No pasaran

Scontro tra teocrazie e laicismi

o risposta ad un tentativo diplomatico

 per la Siria?

 

di Giuseppe Prunai

 

 

No pasaran: questo motto, lanciato da Dolores Ibarruri, la pasionaria della guerra civile spagnola, ai combattenti delle brigate internazionali, torna drammaticamente d’attualità come reazione a barbari atti di terrorismo come quelli messi a segno a Parigi nella notte sul 14 novembre scorso. Così come tornò di moda durante la Resistenza e gli anni di piombo.

 Da un esame a caldo, siamo convinti di essere di fronte ad uno scontro tra i paesi teocratici del vicino e del medio oriente e quelli profondamente laici dell’Occidente. Paesi teocratici, paesi integralisti islamici nei quali l’unica legge valida è quella coranica, quella della religione. E’ chiaro che per i sudditi di questi stati risulti blasfemo il diverso stile di vita di chi scherza, si diverte, mangia e beve ciò che vuole, ascolta musica, si veste come desidera, ha dei comportamenti sessuali liberi, non sempre crede in Dio, non sempre segue una religione e se prega lo fa quando ritiene di farlo ma non lo fa ostentatamente perché la fede è un fatto personale, privato. In questi savonarola medio orientali, questi nostri  comportamenti scatenano l’odio nei confronti di chi li pratica, forse non disgiunto  anche da  un pizzico di astiosa invidia. Per questi savonarola si tratta di gravi peccati da punire con la morte. Non si capisce, comunque, a quale titolo chi segue una qualsiasi religione debba punire chi non lo fa. E chi sia questo dio che ha simili portavoce.

Questa potrebbe essere la motivazione a livello individuale, per caricare di odio e spingere all’azione i fanatici. Ma se una regia c’è stata (e c’è stata perché non si mettono a segno tante azioni delittuose in contemporanea senza averle prima pianificate) il movente va oltre quello fanatico-religioso, per scendere sul terreno politico-diplomatico. Anche economico legato al commercio clandestino di greggio, spesso rubato.

 In questi giorni, si sta tentando di compattare un ampio fronte di paesi, dalla Russia agli Stati Uniti, dall’Unione Europea forse alla Cina e all’Iran, per trovare uno sbocco alla situazione in Siria e per arrivare alla neutralizzazione del cosiddetto califfato. Se un simile patto vedesse la luce si potrebbe arrivare alla normalizzazione della Siria e, successivamente,  della Libia e il Califfato andrebbe incontro alla sua Lepanto.

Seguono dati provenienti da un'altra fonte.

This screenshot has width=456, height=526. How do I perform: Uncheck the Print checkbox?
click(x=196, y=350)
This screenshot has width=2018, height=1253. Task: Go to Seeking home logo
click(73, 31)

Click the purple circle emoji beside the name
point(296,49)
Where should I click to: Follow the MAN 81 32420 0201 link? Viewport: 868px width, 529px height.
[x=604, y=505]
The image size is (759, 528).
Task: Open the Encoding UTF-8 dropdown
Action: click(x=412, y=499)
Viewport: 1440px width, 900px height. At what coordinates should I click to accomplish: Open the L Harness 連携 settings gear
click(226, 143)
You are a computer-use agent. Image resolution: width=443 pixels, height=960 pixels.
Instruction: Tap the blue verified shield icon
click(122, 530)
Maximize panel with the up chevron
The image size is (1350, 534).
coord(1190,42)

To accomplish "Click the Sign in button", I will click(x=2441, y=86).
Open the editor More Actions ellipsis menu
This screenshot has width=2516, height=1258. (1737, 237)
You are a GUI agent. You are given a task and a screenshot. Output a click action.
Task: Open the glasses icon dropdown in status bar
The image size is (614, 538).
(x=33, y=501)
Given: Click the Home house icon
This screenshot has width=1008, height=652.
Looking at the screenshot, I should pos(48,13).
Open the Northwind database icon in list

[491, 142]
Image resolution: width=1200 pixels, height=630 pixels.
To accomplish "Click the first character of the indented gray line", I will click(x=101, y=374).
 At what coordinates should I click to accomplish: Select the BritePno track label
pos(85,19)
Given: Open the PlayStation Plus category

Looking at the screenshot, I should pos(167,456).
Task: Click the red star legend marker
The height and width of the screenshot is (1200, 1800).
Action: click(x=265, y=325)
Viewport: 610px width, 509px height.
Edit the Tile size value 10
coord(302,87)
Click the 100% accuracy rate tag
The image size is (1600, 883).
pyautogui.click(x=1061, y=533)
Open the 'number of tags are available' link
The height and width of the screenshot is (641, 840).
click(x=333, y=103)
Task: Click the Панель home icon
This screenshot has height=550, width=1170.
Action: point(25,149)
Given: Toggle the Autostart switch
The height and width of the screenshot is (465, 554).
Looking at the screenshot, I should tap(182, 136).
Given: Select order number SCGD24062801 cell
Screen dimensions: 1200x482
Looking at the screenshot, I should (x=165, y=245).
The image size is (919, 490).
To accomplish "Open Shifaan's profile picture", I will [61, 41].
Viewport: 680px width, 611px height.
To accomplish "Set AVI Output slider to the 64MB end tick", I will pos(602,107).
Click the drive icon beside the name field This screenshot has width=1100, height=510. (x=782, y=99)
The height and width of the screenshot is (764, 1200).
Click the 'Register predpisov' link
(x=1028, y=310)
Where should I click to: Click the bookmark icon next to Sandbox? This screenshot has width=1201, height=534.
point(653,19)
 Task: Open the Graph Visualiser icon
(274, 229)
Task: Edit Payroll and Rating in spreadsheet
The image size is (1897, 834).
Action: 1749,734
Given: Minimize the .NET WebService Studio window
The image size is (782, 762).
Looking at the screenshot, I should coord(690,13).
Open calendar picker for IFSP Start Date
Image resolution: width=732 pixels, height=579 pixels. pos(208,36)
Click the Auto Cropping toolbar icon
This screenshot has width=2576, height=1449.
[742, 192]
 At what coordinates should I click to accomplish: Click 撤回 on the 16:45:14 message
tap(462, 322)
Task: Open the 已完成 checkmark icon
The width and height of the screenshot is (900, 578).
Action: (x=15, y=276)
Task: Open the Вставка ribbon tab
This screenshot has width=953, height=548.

Ma un simile patto politico-militare, sempre che i paesi partner raggiungano un accordo, come verrebbe gestito? E verrebbe lealmente rispettato da tutti i contraenti senza comportamenti anomali dietro le quinte? Chi ne avrebbe la leadership? In epoca recente, abbiamo visto errori di tattica e di strategia, errori di interpretazione politica, valutazioni frettolose e miopi che hanno portato a sbocchi semplicemente disastrosi. Due esempi: la morte di Saddam Hussein e di Gheddafi. Erano due dittatori sanguinari e meritavano una punizione, ma tenevano in pugno la situazione, sia pure con metodi estremi, e tenevano uniti i rispettivi paesi. La loro eliminazione ha determinato il caos, la frantumazione, ha dato spazio alle spinte autonomiste nelle quali si è inserito il terrorismo dell’ISIS. Non si poteva ipotizzare un passaggio di poteri meno immediato e  drammatico, fatto salvo il diritto di processare e condannare? Non si poteva neutralizzare i due dittatori dopo aver preparato il dopogheddafi e il doposaddam? Oggi, avranno capito tutti che si deve preparare il dopoassad per non gettare la Siria in una crisi ancor peggiore di quella attuale?

Finora ha prevalso la fretta, la miopia, l’incapacità di prevedere o di intuire il futuro, il desiderio di una soluzione spettacolare da offrire alle telecamere e ai media.